──────── PROVIDED DATA

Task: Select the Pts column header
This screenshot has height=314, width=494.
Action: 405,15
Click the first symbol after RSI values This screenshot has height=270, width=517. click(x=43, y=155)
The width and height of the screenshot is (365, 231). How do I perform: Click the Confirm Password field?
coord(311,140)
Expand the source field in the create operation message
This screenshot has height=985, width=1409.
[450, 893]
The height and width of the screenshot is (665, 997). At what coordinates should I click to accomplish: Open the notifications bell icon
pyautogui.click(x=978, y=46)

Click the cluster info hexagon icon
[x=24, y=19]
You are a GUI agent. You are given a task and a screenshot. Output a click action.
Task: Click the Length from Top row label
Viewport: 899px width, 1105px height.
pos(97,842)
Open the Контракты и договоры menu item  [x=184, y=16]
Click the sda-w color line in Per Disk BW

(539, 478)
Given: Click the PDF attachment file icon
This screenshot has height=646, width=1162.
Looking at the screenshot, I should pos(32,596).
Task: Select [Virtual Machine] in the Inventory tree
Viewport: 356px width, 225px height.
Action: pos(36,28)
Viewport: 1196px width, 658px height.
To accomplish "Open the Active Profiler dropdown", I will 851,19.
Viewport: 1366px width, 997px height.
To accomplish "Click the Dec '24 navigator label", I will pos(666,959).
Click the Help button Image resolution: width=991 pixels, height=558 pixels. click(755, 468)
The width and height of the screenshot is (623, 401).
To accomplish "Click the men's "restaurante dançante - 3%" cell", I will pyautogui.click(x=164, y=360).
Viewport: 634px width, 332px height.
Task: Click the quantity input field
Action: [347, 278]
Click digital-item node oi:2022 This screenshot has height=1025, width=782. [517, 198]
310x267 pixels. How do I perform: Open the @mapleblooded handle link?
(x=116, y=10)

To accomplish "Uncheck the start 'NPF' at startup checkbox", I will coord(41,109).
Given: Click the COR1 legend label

────────────────

| PROMPT |
Switch "legend label" to "legend entry" in the part of the records that opens with the line containing "Viewport: 1366px width, 997px height." and runs through the end of the records. Write out only that part, with nothing else changed.

| FINISHED TASK |
Viewport: 1366px width, 997px height.
To accomplish "Click the Dec '24 navigator label", I will pos(666,959).
Click the Help button Image resolution: width=991 pixels, height=558 pixels. click(755, 468)
The width and height of the screenshot is (623, 401).
To accomplish "Click the men's "restaurante dançante - 3%" cell", I will pyautogui.click(x=164, y=360).
Viewport: 634px width, 332px height.
Task: Click the quantity input field
Action: [347, 278]
Click digital-item node oi:2022 This screenshot has height=1025, width=782. [517, 198]
310x267 pixels. How do I perform: Open the @mapleblooded handle link?
(x=116, y=10)

To accomplish "Uncheck the start 'NPF' at startup checkbox", I will coord(41,109).
Given: Click the COR1 legend entry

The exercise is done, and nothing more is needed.